Just as a garden needs tending, so do teams. Even if we started well, understood the dynamics and made good choices, human nature can often take us down a slippery slope. This can happen quite quickly when projects start to go south due to some external issue. Or when one bad apple enters the fray. We need to be vigilant in our tending, i.e., our day in and day out attitude and active management.

Thus, just as building a great team is essential to fostering success in your organization, you must also learn to maintain that team. In this blog, we will provide you with a list of actions we believe everyone needs to undertake to maintain healthy and productive teams. Recall that you and your teammates are volunteers, not permanent, paid employees. Healthy teams can win quickly, but unhealthy teams can also lose quickly because folks will not stick around long if they are participating on poorly managed, losing teams. Volunteers will be quicker to walk away, so preparing and maintaining the foundation of health is vital.

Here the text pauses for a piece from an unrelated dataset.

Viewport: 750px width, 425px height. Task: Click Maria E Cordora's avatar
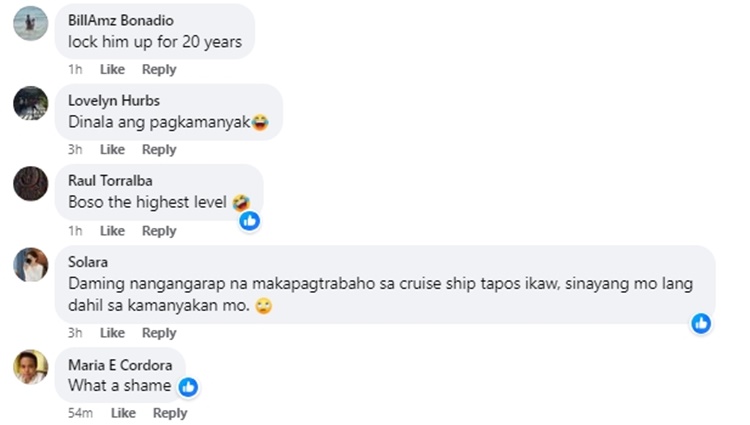pyautogui.click(x=30, y=367)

We want you to think about the guidelines below. We examine 10 in this blog and another 10 in the next. Each guideline comes with a responsibility to be a good team member and/or team manager. Work and practice hard at being a good teammate no matter where you are in the organization. Your effort will be contagious. At the end of the day, all we really have is each other. Tasks come and go and they change based on the external environment. Some of the tasks will be less enjoyable than others. Sometimes, it feels as if we are merely moving the pile of dirt from one side of the field to the other and back again. Nevertheless, if we are moving that dirt with a good bunch of teammates, the dirt becomes less important and the time you spend with the folks running the hand shovel or the backhoe can be very enjoyable.

Part 1 – How to Maintain a Strong Team
  • Be grateful and graceful.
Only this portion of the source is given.